19 Jun 2017

MBIE ignored warning over housing affordability measure

8:50 am on 19 June 2017

The Ministry for Business, Innovation and Employment ignored advice from the Reserve Bank over its new housing affordability measure, and made houses appear to be more affordable than they actually were.

An auction sign outside a house for sale in Auckland.

The Reserve Bank warned MBIE that the mortgage rate series it was using "probably wasn't the best measure to be using". Photo: RNZ / Claire Eastham-Farrelly

The ministry spent five years developing the housing affordability measure and released it last month, saying it was the end result of a "robust" process.

Its initial report assessed housing affordability between March 2003 to June 2015.

It showed two thirds of renters and 80 percent of potential first-home buyers could not afford their housing costs.

But emails obtained by RNZ show that on 8 May, two days before the ministry publicly released the measure, the Reserve Bank warned it should be using a higher mortgage lending rate in its calculations.

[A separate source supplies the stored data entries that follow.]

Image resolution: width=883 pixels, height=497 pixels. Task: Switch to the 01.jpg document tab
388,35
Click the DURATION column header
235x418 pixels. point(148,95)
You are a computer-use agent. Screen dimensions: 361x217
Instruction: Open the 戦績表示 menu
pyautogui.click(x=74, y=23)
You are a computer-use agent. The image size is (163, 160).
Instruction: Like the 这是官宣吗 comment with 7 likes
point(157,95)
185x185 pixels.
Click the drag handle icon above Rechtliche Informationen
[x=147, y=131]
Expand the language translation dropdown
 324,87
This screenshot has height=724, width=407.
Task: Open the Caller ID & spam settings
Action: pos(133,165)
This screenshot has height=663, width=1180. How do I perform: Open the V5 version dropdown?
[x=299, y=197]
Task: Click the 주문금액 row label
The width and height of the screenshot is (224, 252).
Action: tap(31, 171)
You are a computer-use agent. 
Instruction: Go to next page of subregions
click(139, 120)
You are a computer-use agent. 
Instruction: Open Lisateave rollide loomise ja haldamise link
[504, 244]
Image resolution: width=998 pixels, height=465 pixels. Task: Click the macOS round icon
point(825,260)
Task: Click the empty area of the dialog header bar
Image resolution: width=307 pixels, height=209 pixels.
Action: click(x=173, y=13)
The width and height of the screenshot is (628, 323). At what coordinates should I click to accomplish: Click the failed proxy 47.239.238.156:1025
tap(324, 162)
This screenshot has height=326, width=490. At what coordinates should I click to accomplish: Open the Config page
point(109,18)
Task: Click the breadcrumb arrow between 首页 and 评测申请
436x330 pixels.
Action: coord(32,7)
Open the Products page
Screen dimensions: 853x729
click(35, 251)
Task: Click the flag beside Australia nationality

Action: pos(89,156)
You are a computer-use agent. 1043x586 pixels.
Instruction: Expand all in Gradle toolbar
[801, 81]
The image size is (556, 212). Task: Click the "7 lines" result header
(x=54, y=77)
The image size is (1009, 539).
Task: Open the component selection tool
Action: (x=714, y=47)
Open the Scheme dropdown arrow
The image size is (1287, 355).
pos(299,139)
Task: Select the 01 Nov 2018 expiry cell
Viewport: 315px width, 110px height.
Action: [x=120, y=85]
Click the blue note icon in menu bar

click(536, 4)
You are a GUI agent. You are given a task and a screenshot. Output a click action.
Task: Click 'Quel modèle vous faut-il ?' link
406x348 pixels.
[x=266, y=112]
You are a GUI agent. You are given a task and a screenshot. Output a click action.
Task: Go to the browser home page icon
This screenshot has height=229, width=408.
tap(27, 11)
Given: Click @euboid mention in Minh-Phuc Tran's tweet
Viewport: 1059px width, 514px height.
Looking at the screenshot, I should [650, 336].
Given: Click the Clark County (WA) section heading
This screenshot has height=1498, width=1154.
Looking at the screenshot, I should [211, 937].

The Reserve Bank said it was discontinuing its effective mortgage rate series, which MBIE was using in the measure, and "this probably wasn't the best measure to be using anyway".

It said the new customer mortgage rate was "more relevant for assessing affordability" whereas the effective mortgage rate was "the average rate on all outstanding mortgages".

Reserve Bank figures show the new customer mortgage rate sits about 1 percent higher than the effective mortgage rate.

In a statement to RNZ, MBIE said it would now change the mortgage rate used in the measure.

"Bottom line - the interest rate measure is being changed, it's an experimental statistic which is in development, and MBIE will be working with the Reserve Bank to develop the new interest rate measure," it said.

The ministry said it had originally chosen to use the effective mortgage rate because it covered a longer time period.

The Reserve Bank declined to make anyone available for an interview, saying it did not want to pick a fight with MBIE in the media.

Labour Party housing spokesperson Phil Twyford said it was extraordinary the ministry went ahead and launched the measure knowing it was based on a "fundamental error".

"If you assume there is a 1 percent difference between the rate they should have used and the rate they actually used ... on a $500,000 mortgage over a 25-year term that would add $3500 in payments to the bank every year.

"That would make it significantly less affordable and I think it shows this measure is ham-fisted actually."

Government ministers have claimed the measure is proof housing is now more affordable than when National came to power - despite house prices surging over the last nine years.